### [Exercise]
All of the data should be restated exactly as it stands.

=-=-=

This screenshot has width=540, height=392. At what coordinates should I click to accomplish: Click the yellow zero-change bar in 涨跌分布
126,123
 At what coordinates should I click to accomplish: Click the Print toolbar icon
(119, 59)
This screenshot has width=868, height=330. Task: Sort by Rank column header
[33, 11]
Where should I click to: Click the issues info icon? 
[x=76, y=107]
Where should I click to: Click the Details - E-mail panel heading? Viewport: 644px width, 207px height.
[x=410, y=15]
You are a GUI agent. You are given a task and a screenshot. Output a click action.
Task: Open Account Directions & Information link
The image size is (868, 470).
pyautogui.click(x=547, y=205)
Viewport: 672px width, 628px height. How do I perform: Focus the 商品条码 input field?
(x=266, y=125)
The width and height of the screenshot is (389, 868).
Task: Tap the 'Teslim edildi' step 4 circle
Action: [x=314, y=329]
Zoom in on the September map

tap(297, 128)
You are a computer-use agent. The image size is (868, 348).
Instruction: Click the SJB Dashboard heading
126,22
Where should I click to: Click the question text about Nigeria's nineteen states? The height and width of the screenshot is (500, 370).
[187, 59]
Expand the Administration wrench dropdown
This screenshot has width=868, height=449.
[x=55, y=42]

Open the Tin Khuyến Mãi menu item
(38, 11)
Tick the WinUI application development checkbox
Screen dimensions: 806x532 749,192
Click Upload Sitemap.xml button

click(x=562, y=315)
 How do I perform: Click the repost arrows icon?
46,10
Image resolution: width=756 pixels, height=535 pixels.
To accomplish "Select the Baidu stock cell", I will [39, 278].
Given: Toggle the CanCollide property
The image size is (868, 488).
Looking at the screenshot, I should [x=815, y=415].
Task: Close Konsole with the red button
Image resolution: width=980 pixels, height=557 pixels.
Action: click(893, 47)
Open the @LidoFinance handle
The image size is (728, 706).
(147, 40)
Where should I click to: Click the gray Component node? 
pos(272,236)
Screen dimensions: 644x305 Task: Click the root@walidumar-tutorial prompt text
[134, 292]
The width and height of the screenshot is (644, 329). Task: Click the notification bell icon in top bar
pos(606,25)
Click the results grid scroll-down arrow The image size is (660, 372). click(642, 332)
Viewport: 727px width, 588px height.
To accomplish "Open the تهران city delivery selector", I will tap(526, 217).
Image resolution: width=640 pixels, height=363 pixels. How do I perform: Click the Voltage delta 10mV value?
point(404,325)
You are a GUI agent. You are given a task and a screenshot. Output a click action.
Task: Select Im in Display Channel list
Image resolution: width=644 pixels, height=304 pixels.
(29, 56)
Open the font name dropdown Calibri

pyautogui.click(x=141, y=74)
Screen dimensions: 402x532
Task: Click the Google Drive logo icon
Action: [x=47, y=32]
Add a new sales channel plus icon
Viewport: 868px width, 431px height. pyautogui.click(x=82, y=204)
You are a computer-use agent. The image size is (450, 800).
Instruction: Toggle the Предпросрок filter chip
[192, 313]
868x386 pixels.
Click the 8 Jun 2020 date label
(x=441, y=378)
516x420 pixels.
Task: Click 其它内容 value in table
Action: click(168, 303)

=-=-=

### [Your solution]
This screenshot has width=540, height=392. At what coordinates should I click to accomplish: Click the yellow zero-change bar in 涨跌分布
126,123
 At what coordinates should I click to accomplish: Click the Print toolbar icon
(119, 59)
This screenshot has width=868, height=330. Task: Sort by Rank column header
[33, 11]
Where should I click to: Click the issues info icon? 
[x=76, y=107]
Where should I click to: Click the Details - E-mail panel heading? Viewport: 644px width, 207px height.
[x=410, y=15]
You are a GUI agent. You are given a task and a screenshot. Output a click action.
Task: Open Account Directions & Information link
The image size is (868, 470).
pyautogui.click(x=547, y=205)
Viewport: 672px width, 628px height. How do I perform: Focus the 商品条码 input field?
(x=266, y=125)
The width and height of the screenshot is (389, 868).
Task: Tap the 'Teslim edildi' step 4 circle
Action: [x=314, y=329]
Zoom in on the September map

tap(297, 128)
You are a computer-use agent. The image size is (868, 348).
Instruction: Click the SJB Dashboard heading
126,22
Where should I click to: Click the question text about Nigeria's nineteen states? The height and width of the screenshot is (500, 370).
[187, 59]
Expand the Administration wrench dropdown
This screenshot has width=868, height=449.
[x=55, y=42]

Open the Tin Khuyến Mãi menu item
(38, 11)
Tick the WinUI application development checkbox
Screen dimensions: 806x532 749,192
Click Upload Sitemap.xml button

click(x=562, y=315)
 How do I perform: Click the repost arrows icon?
46,10
Image resolution: width=756 pixels, height=535 pixels.
To accomplish "Select the Baidu stock cell", I will [39, 278].
Given: Toggle the CanCollide property
The image size is (868, 488).
Looking at the screenshot, I should [x=815, y=415].
Task: Close Konsole with the red button
Image resolution: width=980 pixels, height=557 pixels.
Action: click(893, 47)
Open the @LidoFinance handle
The image size is (728, 706).
(147, 40)
Where should I click to: Click the gray Component node? 
pos(272,236)
Screen dimensions: 644x305 Task: Click the root@walidumar-tutorial prompt text
[134, 292]
The width and height of the screenshot is (644, 329). Task: Click the notification bell icon in top bar
pos(606,25)
Click the results grid scroll-down arrow The image size is (660, 372). click(642, 332)
Viewport: 727px width, 588px height.
To accomplish "Open the تهران city delivery selector", I will tap(526, 217).
Image resolution: width=640 pixels, height=363 pixels. How do I perform: Click the Voltage delta 10mV value?
point(404,325)
You are a GUI agent. You are given a task and a screenshot. Output a click action.
Task: Select Im in Display Channel list
Image resolution: width=644 pixels, height=304 pixels.
(29, 56)
Open the font name dropdown Calibri

pyautogui.click(x=141, y=74)
Screen dimensions: 402x532
Task: Click the Google Drive logo icon
Action: [x=47, y=32]
Add a new sales channel plus icon
Viewport: 868px width, 431px height. pyautogui.click(x=82, y=204)
You are a computer-use agent. The image size is (450, 800).
Instruction: Toggle the Предпросрок filter chip
[192, 313]
868x386 pixels.
Click the 8 Jun 2020 date label
(x=441, y=378)
516x420 pixels.
Task: Click 其它内容 value in table
Action: click(168, 303)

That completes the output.